Does Your Water Have Nitrates?
Most Americans are becoming more aware of their drinking water and what it may or may not have in it. It is so important to be aware of what we are infusing our bodies with and how it might impact our life in the long term as well as the lives of others in our household. We are all deserving of a long, healthy, full life. Drinking water is so important to good health; we must be drinking clean water.
In all water, ground and surface water, nitrates are a compound that is commonly found. In nature, nitrogen and oxygen combine to form nitrogen-containing compounds. Plant growth requires nitrates, so we have learned to make concentrated nitrogen-containing fertilizers to use on our lawns, gardens, and fields in agricultural areas. When plants decompose, they naturally release nitrogen which combines with oxygen in the air and forms nitrates. During a rainfall, surface water runs through and over the soil coming into contact with this nitrogen and carries it down to the underground drinking water. Obviously nitrates are a part of our natural environment, add to that the man-made nitrates and we have a nitrate overload. This overload is part of the reason we are finding higher levels of nitrates in drinking water supplies.

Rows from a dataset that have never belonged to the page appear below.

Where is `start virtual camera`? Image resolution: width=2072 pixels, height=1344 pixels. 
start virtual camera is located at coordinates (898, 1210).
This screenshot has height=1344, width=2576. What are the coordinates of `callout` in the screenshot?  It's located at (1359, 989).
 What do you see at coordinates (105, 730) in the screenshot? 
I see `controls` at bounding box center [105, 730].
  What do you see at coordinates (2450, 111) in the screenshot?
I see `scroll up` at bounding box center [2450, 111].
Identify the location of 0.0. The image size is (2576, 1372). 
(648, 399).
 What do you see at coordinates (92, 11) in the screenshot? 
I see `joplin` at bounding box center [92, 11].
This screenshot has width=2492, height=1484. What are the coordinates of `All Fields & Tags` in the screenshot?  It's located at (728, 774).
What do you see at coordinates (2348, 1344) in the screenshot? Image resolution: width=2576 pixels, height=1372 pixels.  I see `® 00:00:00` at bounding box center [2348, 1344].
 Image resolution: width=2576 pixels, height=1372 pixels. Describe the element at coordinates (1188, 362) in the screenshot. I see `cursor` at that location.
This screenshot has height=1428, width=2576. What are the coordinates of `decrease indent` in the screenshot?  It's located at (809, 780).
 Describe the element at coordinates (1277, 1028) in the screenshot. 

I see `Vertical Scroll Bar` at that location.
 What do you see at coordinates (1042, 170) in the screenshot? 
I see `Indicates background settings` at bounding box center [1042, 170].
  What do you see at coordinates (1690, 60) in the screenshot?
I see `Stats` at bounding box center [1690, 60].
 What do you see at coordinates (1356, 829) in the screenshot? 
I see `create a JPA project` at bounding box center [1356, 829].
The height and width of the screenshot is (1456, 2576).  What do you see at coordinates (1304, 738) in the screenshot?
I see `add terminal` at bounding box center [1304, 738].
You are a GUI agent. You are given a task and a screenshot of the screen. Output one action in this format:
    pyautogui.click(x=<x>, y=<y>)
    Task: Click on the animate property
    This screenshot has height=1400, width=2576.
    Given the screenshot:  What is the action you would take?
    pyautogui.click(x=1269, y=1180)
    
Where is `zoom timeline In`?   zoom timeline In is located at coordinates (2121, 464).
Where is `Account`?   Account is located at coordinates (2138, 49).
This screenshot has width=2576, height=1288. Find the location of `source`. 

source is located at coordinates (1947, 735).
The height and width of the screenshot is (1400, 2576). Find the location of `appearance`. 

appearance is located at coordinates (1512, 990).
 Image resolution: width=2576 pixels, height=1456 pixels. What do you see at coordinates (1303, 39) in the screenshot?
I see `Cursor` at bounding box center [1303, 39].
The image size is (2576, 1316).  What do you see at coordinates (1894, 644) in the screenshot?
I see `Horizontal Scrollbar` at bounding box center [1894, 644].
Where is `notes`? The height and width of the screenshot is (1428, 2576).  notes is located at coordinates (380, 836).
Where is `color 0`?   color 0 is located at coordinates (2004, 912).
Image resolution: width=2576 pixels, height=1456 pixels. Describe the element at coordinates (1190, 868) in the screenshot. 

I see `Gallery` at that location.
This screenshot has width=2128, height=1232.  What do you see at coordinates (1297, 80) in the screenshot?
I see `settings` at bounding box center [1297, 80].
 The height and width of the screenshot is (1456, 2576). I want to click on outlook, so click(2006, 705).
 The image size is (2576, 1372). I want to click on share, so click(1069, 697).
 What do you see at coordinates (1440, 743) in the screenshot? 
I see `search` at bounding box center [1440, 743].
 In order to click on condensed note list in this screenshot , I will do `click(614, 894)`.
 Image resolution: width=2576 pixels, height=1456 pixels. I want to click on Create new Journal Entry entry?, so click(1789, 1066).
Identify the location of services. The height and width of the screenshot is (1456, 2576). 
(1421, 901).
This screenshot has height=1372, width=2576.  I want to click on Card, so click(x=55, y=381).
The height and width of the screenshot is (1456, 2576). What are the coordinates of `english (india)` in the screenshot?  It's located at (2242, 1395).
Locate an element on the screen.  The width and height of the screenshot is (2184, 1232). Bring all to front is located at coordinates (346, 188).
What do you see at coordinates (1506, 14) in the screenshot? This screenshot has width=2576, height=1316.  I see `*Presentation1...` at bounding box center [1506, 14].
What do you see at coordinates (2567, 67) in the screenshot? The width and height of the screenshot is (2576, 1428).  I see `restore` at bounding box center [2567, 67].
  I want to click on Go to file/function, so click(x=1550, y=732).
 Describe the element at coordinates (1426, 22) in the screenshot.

Drinking water isn’t the only place we are exposed to nitrates; we have it coming at us from meats like bacon and sausage and vegetables like cauliflower, collard greens, broccoli, spinach, and root vegetables like potatoes, beets, and turnips. Fortunately the human body is equipped to deal with a certain level of nitrates and is capable of disposing of them. However, when we have nitrates coming at us from every angle, there is an increased risk. Further, the exposure to nitrates creates an even greater risk in infants, pregnant women, nursing mothers, and elderly people. For example, in infants under 6 months, the enzyme system for counteracting nitrates is not developed so methemoglobinemia (blue baby syndrome) can occur. This also can happen in older individuals who have impaired enzyme systems.
The U.S. Environmental Protection Agency (EPA) has established a level for nitrates at 10 milligrams per liter (mg/l). Public water supplies with higher levels are required to notify the health department and take corrective action. Shallow, rural domestic wells are most likely to be contaminated with nitrates. The most commonly contaminated wells are those in areas where nitrogen-based fertilizers are in widespread use. A recent U.S. Geological Survey study showed that more than 8,200 wells nationwide were contaminated with nitrate levels above the EPA standard. In fact the EPA has estimated that approximately 1.2% of community water wells and 2.4% of private wells exceed the nitrate standard. During drought conditions and during spring melt off both domestic and public water systems using surface water as a source can show increased nitrate levels.
Fortunately there are solutions to this situation. There are water treatment options that will help remove the nitrates from your drinking water. Reverse Osmosis systems and water coolers are the most common and economical for the home user.
If you are choosing to use a nitrate removal system, it is very important to choose a system that has the National Sanitation Foundation (NSF) certification. The NSF is a not for profit, non-governmental organization that provides standards development, product certification, education, and risk management for public health and safety. Any drinking water system with their certification seal will deliver on its promise to supply clean, healthy water.
Being healthy and living longer fuller lives is becoming more of a focus. We all want drinking water we can trust to be both safe and healthy to drink. We want to know that the water we infuse our body with will not have long term devastating effects for ourselves or our children. Research and information can be very beneficial in helping us make choices to guarantee our health. Choose your water treatment system wisely. Remember clean, healthy, great-tasting water doesn’t have to cost the earth.